In this analysis we will perform multiple tests for finding flaws in the production line of the MechaCar for the CarsRUs company. Then we will propose more tests for the future.
The first linear regression gives us the following results.
When we call the summary we get our p-value and multiple r-square.
- The coefficients that provide a non-random amount of variance are: vehicle_length and ground_clearance (as well as the Intercept) because their Pr(>|t|) value is very small.
- The slope is not considered zero because the r-squared value is 0.7149, which means the relationship is linear. If we were to plot a line, it would be almost completely perpendicular to both axis.
- This model is effective on showing us which variables have the most impact (greater correlation) on the Milles per Gallon and which do not affect it as much, so now we can make decisions based on those predictions.
These are both summaries on the suspension coils.
We can see that the total variance on the suspension coils is under 100 pounds per square inch, as per the design specifications. However, when we look at the lots individually, we can see that there is a problem with Lot3
.
Lot3
doesn’t comply with the variance specification, as it’s value is 170
, much higher than the required 100.
The following tests are made to assert that the mean of each sample is apoximates the population mean.
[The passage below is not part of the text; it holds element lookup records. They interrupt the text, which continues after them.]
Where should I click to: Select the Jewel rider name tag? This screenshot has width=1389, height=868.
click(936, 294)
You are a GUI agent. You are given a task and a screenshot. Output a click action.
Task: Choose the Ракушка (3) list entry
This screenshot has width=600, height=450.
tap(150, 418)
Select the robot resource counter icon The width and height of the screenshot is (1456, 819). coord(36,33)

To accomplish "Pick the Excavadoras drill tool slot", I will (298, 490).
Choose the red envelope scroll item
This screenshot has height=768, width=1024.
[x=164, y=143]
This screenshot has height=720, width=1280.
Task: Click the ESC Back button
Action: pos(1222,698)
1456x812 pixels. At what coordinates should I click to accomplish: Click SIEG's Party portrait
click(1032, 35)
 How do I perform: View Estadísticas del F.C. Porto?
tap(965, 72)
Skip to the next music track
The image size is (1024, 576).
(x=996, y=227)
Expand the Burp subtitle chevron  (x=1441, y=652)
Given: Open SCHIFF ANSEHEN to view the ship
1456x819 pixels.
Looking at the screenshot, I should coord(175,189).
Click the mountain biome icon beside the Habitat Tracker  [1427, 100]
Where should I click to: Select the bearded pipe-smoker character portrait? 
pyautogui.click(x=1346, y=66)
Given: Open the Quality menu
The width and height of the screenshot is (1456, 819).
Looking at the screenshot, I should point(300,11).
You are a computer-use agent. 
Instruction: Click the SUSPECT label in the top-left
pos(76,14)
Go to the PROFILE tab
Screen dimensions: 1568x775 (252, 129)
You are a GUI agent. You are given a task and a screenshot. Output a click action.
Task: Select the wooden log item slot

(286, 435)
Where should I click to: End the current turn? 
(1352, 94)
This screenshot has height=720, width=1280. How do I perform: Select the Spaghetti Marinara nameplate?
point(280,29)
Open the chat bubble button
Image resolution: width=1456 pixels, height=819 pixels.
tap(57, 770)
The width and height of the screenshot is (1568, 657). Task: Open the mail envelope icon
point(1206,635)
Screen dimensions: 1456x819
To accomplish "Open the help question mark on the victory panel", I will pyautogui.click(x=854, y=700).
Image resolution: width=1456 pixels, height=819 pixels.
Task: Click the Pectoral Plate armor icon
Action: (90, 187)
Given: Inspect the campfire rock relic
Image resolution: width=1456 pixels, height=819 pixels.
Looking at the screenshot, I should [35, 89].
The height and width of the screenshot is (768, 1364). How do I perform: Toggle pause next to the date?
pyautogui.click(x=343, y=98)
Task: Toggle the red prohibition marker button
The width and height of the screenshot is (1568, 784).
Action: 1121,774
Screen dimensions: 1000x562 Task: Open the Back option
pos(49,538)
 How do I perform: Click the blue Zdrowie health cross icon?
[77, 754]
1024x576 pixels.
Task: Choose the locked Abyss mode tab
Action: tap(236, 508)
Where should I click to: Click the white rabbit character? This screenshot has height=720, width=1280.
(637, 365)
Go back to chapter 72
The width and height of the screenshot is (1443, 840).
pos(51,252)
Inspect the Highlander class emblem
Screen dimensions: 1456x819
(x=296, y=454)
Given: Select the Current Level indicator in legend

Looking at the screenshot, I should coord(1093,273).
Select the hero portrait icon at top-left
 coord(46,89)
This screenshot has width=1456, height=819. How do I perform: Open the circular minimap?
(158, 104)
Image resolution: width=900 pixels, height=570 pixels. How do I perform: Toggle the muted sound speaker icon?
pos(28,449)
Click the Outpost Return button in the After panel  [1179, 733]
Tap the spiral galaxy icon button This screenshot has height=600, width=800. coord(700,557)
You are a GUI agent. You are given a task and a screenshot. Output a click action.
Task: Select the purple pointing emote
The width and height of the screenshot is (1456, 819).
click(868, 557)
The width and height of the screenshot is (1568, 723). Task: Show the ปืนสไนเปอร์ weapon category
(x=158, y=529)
We can verify the measure in our summary table that we have already calculated.
If we compare the mean of the population against itself, we will get a p-value of 1
because the ratio is perfect.
However, when doing one-sample-t-test for each of the lots, we get a more revealing picture.
Lot1 T-Test
Lot2 T-Test
Lot3 T-Test
We can see that the p-value on Lot1
and Lot2
are within the confidence interval, but the value for Lot3
which is equal to 0.1589
is not, which means this sample deviates from the mean of the population more than we would like it to be.
If our alternative hypothesis is the following:
If we measure the mean of the Lot3, it should not deviate from the mean of the population considerably.
Then we can’t validate it, so the null hypothesis would still stand.
The mean of the Lot3 will deviate from the population mean considerably when measured.
We want to test the MechaCar product at a larger scale so we should develop a set of tests to help us obtain insight and make predictions about the performance of the product in the market. This means that we have to compare against competitors and include on the consumer as a source for measurements.
We can start with a test to measure safety rating, which would consist of a controlled environment to perform tests on both the MechaCar and its competitors. The null hypothesis will be the following:
Given a set of terrains and crash scenarios, the MechaCar won’t protect the passengers of the vehicle better than its competitors.
And the alternative hypothesis will be the following:
If we measure damages to test to dummy mannequins and interior of the MechaCar in different crash situations, it will perform better than its competitors in the majority of the tests.
The measurements we can perform are speed of the vehicles, which will be continuous data, then ordinal data can be severity of the damage in mannequins and interior of the car. We can also measure the PSI on the tires as numerical data.
Given that the number of tests can be scarce, we can do a multiple linear regression on the severity of the interior damage v.s. all the other variables.
For example, given a few numerical variables and a few ordinal variables, we can find a relationship of how much each numerical data affects it. Then we can compare the MechaCar data to other vehicles and look for differences on variance and how consistent each sample is against the population.
library(tidyverse)
# mock data
data <- tibble(severity = 1:5, psi = 31:35, speed = 60 + 20*log(severity))
severity | psi | speed |
---|---|---|
1 | 31 | 60 |
2 | 32 | 73.8629436111989 |
3 | 33 | 81.9722457733622 |
4 | 34 | 87.7258872223978 |
5 | 35 | 92.188758248682 |
The previous data is just a mock to demonstrate how we could perform the tests with R and then use linear regression to find correlation and variance.
summary(lm(severity ~ psi + speed, data=data))
Call:
lm(formula = severity ~ psi + speed, data = data)
Residuals:
1 2 3 4 5
-2.408e-16 8.565e-16 -6.017e-16 -4.030e-16 3.890e-16
Coefficients:
Estimate Std. Error t value Pr(>|t|)
(Intercept) -3.000e+01 2.777e-14 -1.080e+15 <2e-16 ***
psi 1.000e+00 1.180e-15 8.473e+14 <2e-16 ***
speed 5.456e-16 1.468e-16 3.716e+00 0.0654 .
---
Signif. codes: 0 ‘***’ 0.001 ‘**’ 0.01 ‘*’ 0.05 ‘.’ 0.1 ‘ ’ 1
Residual standard error: 8.566e-16 on 2 degrees of freedom
Multiple R-squared: 1, Adjusted R-squared: 1
F-statistic: 6.815e+30 on 2 and 2 DF, p-value: < 2.2e-16
Warning message:
In summary.lm(lm(severity ~ psi + speed, data = data)) :
essentially perfect fit: summary may be unreliable
The test will gain relevance if we measure more variables of the environment and the state of the cars as well as including the competition.
The null hypothesis will be negated if the MechaCar performs better and there is less interior damage than its competitors in a majority of the scenarios.